The company reported third quarter net income increased 16.2% to $68.3 million, or $1.75 per diluted share, compared to net income of $58.8 million, or $1.61 per diluted share, for the same period last year.

Year-to-date, skier visits across all of Vail’s resorts increased 6.0% to 6.3 million while lift ticket sales increased 12.8% to $263.0 million. This was partially due to increased skier visits and partially due to a 6.5% increase in the average ticket price.

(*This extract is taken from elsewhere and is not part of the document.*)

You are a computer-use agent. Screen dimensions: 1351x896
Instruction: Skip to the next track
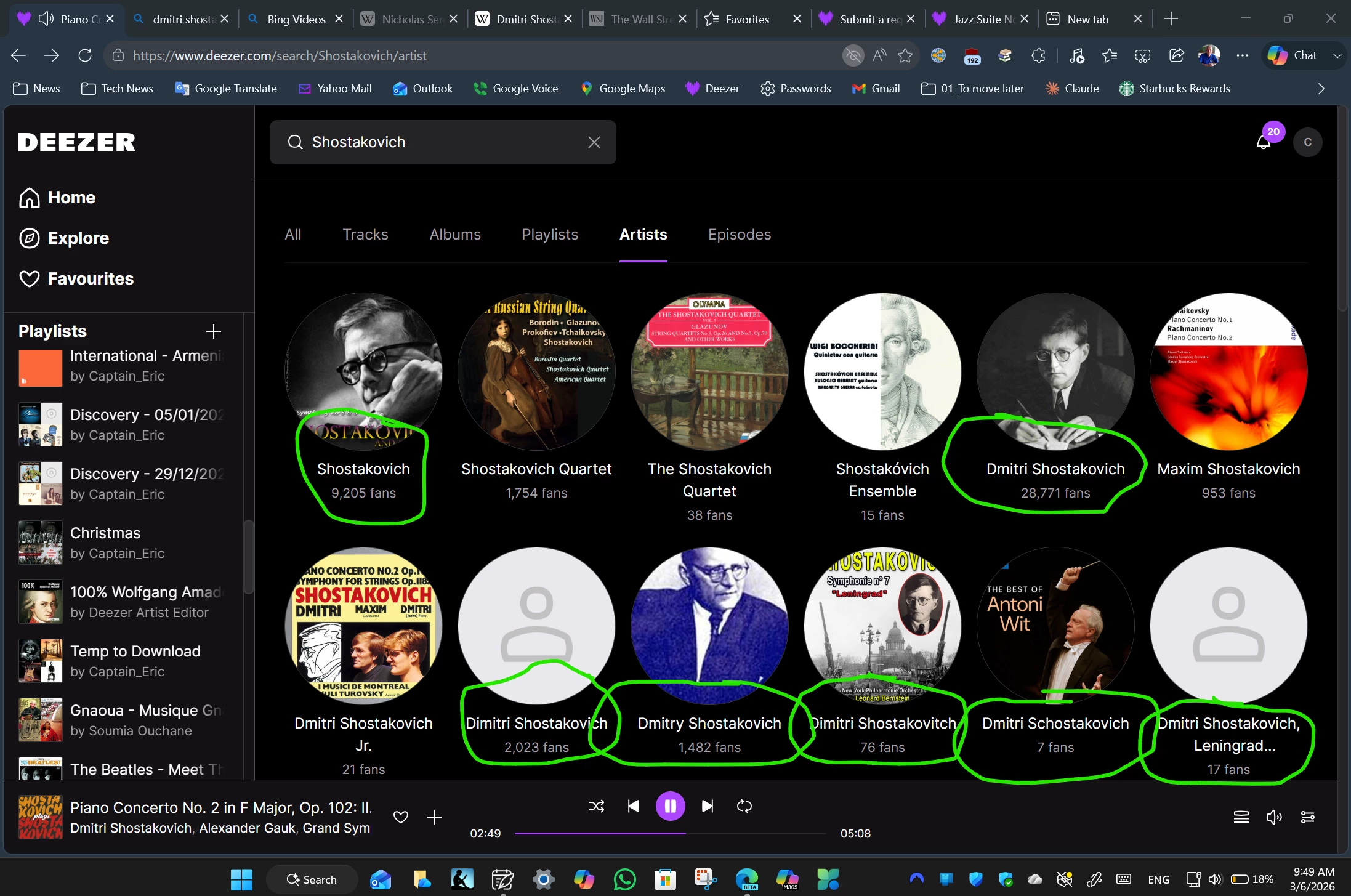708,806

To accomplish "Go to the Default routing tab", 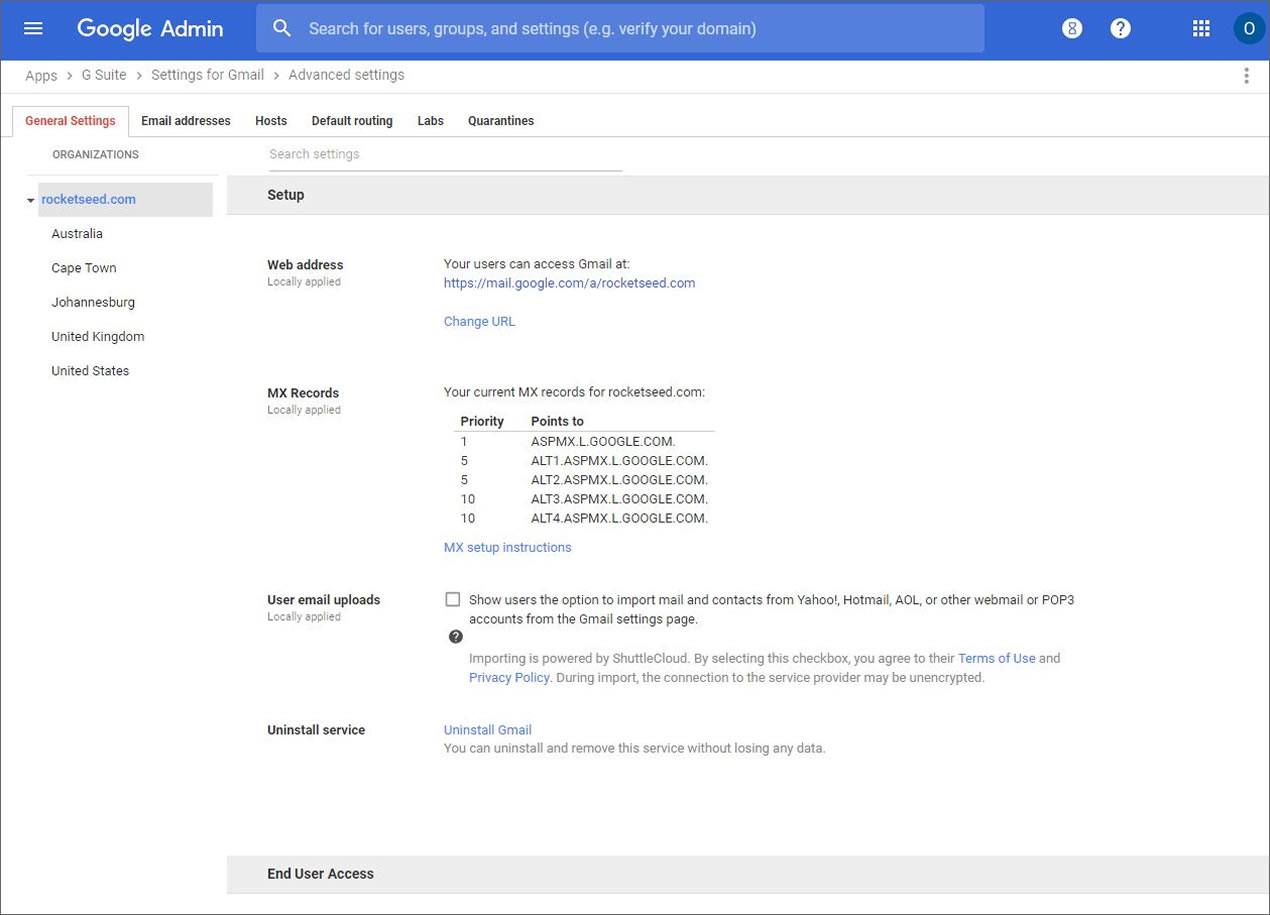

By resort, Breckenridge is leading Vail’s portfolio with a 10.1% increase in skier days for the season. Every resort except for Heavenly, which reported a 3.3% decline in traffic this year, reported mid-single digit increases for the season.

Vail Resorts’ ski school reported a 13.8% increase in revenues for the year to date while the retail segment, headlined by Specialty Sport Ventures business, increased their sales by 24.6% this year to $131.7 million. For the fiscal third quarter, retail sales increased 24.1% to $53.1 million.